Clean and reset builds

  • clean builds only: npm run clean

Previewing changes in dev and staging

One a pull request is merged, it will be automatically deployed to dev.phcode.dev . To view the changes:

  1. goto https://dev.phcode.dev/devEnable.html and click enable dev.phcode.dev . only needs to be done once.
  2. goto https://dev.phcode.dev to preview your changes. If it is a recent change, you might need to wait for up to 15 minutes before the changes are deployed to the dev stage. Reload page a few times to get the latest dev build and reset cached content.

The process is the same for staging.phcode.dev. Builds that are verified in development will be pushed periodically to staging. To view staging:

  1. goto https://staging.phcode.dev/devEnable.html and click enable staging.phcode.dev . only needs to be done once.
  2. goto https://staging.phcode.dev to preview your changes. If it is a recent change, you might need to wait for up to 15 minutes before the changes are deployed to the dev stage.

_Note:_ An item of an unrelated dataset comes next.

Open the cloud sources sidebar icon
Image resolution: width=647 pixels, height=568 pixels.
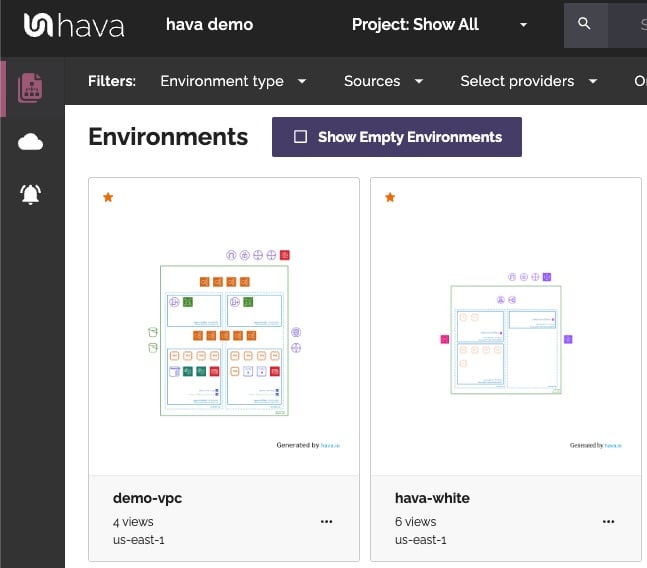pos(31,142)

Reload page a few times to get the latest dev build and reset cached content.

Deployment to phcore.dev

  • All changes pushed to the main branch are automatically published to https://dev.phcode.dev
  • To publish the changes to https://staging.phcode.dev , push changes to the staging branch in this repo with a pull request.
  • Once the changes are validated and tested, trigger a prod deployment by pushing to the prod branch.

Acknowledgements

License

Discussion: #184

GNU AGPL-3.0 License

Copyright (c) 2021 - present Core.ai

Based on Backets, Copyright (c) 2012 Adobe Systems Incorporated and the brackets.io community

This program is free software: you can redistribute it and/or modify it under the terms of the GNU Affero General Public License as published by the Free Software Foundation, either version 3 of the License, or (at your option) any later version.

This program is distributed in the hope that it will be useful, but WITHOUT ANY WARRANTY; without even the implied warranty of MERCHANTABILITY or FITNESS FOR A PARTICULAR PURPOSE. See the GNU Affero General Public License for more details.